L’incapacità della sinistra ad accettare sui social le sconfitte politiche

6 ottobre 2020 – La presidenza della Regione, il Comune di Macerata e quello di Senigallia sono tre delle ultime roccaforti del centrosinistra, in ordine di tempo, che i marchigiani con libere elezioni hanno deciso di far governare dal centrodestra. Una svolta storica, politicamente parlando, che nel suo cono d’ombra nasconde insidie, riflessioni ed un evidente malcontento.

Parentesi. La scoppola più grossa, talmente evidente da saltare agli occhi con prepotenza, l’ha presa Maurizio Mangialardi: in un sol colpo l’esponente di punta del centrosinistra, presidente di Anci Marche e sindaco uscente di Senigallia, ha perso la corsa alla presidenza della Regione Marche e il Comune che amministrava. Le due cose, che ovviamente vanno insieme, portano ad una riflessione scontata: qui, nelle Marche, il Partito Democratico e la sinistra tutta hanno sbagliato il candidato. Non l’uomo, perché l’uomo non è in discussione, ma il politico certamente sì.

Un vero e proprio harakiri rosso quasi annunciato: Valeria Mancinelli, sindaco di Ancona Capoluogo di regione, era certamente un candidato più forte per il governatorato che il PD ha scartato da subito. E la signora, con stile e aplomb, ha fatto capire quanto fosse delusa nascondendo abilmente la rabbia sotto il vestito sgualcito dello spirito di corpo e di partito. Chiusa parentesi.

Il tempo, e le scelte dei nuovi eletti destrorsi, dirà se i marchigiani hanno fatto la scelta giusta. Quel che invece salta agli occhi del cronista social in questa svolta, sono le reazioni postate dagli elettori di sinistra sul web. Reazioni stizzite, spesso maleducate, quasi tutte supponenti. Figlie di quell’arroganza che nasce dall’orgoglio dell’appartenenza e della militanza di lungo corso. Un orgoglio che parte da lontano, che fonda e affonda le sue radici nella storia e nei destini di migliaia di famiglie contadine che l’hanno vissuta (la storia) pagando tributi in vite umane e sacrifici inenarrabili.

Dopo venticinque anni di regno ininterrotto della Regione ci sta che uno si senta invincibile, un po’ perché non ha mai perso per tanto tempo, un po’ per la storia che l’accompagna, un po’ per i clientelismi che ha messo in piedi nell’arco di un quarto di secolo. E questo a prescindere – strano ma vero – da quanto deciso, messo in campo e realizzato per il bene dei marchigiani e dei loro destini.
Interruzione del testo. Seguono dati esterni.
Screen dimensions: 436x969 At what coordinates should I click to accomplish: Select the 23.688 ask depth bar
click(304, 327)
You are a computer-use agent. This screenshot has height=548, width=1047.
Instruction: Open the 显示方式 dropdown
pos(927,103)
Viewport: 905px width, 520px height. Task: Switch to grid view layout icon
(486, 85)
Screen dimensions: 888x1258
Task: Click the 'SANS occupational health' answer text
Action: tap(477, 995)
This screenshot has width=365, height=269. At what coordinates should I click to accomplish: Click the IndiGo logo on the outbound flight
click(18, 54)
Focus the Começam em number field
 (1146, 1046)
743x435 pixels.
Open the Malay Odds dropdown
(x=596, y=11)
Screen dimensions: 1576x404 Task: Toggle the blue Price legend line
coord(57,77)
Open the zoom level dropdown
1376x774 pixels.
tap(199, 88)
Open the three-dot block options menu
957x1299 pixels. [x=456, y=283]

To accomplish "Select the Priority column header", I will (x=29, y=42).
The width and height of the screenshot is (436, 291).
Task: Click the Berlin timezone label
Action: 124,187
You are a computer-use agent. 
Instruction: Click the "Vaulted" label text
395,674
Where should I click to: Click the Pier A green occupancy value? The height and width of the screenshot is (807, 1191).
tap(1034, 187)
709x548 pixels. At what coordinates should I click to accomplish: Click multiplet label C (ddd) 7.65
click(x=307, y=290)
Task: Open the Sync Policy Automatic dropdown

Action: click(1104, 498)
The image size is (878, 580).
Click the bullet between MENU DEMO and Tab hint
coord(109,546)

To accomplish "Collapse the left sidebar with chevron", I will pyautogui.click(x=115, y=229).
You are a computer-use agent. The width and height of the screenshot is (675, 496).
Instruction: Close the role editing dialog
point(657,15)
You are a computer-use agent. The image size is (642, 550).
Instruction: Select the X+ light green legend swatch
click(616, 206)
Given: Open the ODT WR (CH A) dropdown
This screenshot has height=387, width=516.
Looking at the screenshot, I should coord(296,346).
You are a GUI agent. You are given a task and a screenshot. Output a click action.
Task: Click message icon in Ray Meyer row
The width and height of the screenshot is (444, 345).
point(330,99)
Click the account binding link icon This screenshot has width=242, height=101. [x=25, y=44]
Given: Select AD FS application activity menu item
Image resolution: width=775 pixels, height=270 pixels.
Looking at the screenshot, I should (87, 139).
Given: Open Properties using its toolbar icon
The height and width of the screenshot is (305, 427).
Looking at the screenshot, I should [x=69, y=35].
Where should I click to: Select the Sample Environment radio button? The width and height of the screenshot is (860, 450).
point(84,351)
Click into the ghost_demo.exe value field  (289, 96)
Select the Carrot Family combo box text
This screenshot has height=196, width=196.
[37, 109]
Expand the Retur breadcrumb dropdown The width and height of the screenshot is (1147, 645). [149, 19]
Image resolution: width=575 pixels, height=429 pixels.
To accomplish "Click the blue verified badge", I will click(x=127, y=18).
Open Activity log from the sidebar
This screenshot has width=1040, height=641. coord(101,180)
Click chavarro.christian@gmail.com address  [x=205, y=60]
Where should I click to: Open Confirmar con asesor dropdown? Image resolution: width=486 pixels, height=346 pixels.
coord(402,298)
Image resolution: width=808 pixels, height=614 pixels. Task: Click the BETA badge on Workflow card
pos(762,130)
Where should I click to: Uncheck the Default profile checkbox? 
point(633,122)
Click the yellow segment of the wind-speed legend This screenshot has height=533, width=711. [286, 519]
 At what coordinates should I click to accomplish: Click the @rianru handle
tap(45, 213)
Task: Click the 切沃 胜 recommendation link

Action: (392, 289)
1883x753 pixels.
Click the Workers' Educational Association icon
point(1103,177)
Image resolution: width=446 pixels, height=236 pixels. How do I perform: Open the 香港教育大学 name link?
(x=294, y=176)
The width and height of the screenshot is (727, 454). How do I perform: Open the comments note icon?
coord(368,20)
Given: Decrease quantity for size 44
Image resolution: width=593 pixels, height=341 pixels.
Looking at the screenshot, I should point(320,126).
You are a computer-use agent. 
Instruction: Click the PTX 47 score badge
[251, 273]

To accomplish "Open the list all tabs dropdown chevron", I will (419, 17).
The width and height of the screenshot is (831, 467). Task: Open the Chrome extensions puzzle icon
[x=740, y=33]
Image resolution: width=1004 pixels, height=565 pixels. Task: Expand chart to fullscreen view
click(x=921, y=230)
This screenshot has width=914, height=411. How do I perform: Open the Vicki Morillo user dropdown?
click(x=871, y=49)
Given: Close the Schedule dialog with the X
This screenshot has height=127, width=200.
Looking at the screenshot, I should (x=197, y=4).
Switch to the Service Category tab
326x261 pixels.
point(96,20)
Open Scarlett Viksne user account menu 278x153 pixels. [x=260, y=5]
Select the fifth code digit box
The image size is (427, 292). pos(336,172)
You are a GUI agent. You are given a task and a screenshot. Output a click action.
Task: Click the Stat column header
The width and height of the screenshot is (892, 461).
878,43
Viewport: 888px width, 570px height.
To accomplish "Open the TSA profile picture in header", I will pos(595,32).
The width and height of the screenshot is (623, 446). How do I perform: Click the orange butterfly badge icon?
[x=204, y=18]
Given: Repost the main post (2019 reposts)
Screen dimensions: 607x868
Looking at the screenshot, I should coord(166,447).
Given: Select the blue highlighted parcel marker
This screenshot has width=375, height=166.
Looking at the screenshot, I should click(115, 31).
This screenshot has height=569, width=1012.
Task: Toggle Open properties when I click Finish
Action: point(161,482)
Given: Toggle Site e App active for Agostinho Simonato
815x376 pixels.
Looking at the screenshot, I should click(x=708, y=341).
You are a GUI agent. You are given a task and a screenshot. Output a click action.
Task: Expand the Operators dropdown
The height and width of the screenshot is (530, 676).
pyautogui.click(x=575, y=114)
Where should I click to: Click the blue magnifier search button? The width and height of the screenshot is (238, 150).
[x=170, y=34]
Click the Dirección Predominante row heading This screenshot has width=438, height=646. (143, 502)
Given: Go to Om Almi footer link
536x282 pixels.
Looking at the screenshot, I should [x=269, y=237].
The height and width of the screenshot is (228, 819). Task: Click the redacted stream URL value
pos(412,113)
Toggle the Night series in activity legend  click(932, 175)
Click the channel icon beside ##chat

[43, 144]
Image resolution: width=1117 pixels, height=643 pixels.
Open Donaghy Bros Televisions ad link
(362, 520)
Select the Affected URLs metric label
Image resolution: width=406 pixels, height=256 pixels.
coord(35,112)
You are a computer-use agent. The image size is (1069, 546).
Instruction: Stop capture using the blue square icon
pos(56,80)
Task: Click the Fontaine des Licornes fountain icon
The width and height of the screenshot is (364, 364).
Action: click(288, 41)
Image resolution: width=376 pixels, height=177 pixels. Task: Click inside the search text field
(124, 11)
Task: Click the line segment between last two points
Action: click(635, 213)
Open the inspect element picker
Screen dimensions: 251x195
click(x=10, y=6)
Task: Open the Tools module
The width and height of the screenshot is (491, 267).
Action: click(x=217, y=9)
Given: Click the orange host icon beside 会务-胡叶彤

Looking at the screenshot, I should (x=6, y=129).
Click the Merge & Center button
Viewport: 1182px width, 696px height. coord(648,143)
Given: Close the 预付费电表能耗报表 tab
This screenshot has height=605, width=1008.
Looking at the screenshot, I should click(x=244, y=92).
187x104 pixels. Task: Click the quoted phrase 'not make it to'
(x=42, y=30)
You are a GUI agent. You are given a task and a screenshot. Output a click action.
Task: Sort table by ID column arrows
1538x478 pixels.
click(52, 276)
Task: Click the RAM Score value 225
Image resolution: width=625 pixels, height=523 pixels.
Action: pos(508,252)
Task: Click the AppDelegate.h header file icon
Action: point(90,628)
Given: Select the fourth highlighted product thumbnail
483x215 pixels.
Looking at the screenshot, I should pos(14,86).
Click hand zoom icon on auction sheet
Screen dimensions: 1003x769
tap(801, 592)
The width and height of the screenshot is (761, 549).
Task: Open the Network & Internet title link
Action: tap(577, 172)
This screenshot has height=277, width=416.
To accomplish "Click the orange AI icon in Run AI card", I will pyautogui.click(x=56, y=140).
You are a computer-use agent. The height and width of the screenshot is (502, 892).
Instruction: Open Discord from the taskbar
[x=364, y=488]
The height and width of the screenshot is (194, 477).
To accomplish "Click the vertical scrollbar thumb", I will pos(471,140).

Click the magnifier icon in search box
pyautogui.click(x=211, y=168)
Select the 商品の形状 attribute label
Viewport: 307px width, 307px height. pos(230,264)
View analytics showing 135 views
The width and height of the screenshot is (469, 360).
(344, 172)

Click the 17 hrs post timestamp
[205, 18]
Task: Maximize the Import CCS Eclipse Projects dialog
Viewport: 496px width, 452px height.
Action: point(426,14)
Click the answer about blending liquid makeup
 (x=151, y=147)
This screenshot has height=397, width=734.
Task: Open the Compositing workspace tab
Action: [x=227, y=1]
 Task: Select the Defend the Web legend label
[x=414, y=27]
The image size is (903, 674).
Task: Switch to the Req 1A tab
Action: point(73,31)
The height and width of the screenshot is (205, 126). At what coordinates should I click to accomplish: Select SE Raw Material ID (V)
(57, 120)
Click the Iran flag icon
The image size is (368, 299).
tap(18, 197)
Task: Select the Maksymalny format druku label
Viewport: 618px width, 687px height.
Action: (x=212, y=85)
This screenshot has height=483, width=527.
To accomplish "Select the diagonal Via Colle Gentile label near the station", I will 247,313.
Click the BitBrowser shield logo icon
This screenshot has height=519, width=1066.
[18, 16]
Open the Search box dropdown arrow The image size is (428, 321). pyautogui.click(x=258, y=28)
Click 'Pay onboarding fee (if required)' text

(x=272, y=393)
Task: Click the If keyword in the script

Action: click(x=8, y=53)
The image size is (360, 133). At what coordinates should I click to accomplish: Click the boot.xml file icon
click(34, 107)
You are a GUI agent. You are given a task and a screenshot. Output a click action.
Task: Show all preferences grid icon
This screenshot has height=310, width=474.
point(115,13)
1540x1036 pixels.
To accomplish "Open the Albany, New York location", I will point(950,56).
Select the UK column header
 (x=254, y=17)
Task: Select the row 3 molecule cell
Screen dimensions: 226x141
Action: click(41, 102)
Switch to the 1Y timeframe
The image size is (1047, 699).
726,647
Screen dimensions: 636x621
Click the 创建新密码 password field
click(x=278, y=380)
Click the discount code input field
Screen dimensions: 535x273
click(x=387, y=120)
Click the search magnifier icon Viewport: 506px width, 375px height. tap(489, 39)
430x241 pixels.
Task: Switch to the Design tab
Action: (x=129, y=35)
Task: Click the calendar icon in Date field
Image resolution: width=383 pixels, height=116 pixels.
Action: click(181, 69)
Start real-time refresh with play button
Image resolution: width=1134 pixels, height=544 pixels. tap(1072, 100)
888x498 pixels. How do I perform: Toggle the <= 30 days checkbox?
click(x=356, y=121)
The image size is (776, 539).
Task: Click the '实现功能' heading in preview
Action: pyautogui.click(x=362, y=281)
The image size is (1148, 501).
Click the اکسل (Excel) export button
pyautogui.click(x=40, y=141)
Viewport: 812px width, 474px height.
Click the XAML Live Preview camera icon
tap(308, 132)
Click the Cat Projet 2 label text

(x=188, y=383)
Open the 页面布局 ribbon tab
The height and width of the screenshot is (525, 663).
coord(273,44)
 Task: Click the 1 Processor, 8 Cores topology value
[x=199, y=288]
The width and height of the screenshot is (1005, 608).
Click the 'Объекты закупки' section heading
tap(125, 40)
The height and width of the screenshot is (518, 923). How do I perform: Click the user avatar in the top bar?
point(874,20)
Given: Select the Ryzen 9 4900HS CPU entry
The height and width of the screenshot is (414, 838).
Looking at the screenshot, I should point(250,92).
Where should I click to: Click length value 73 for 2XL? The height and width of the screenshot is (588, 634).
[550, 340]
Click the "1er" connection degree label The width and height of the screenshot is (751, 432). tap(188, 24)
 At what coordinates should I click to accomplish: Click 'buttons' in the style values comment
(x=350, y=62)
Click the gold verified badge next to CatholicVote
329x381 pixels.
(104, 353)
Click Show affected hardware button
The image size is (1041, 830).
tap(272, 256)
Quel che non ci sta, è quella totale mancanza di rispetto nei confronti dell’avversario, figlia dell’incapacità ad accettare una sconfitta politica. Non ci sta la convinzione d’essere gli unici depositari della verità assoluta; gli unici capaci e delegati a scegliere quel che è giusto e quel che è sbagliato per i propri amministrati, gli unici baciati dal Signore e per questo autorizzati a denigrare chi non la pensi come loro.

Se i marchigiani hanno scelto di farsi amministrare da “altri”, sfidando il Padreterno, un qualche motivo ci sarà (parecchi, ad essere onesti). E la sinistra farà bene ad individuarli quanto prima. In politica i regni non durano a lungo, e quando certi castelli crollano fanno un gran rumore. Ma si è sempre ricostruito sulle macerie, specialmente le Chiese. Lo si è fatto cementando i mattoni uno sull’altro, però, non certo andando in giro a gridare che il nuovo capomastro è un idiota incapace, affatto all’altezza del precedente.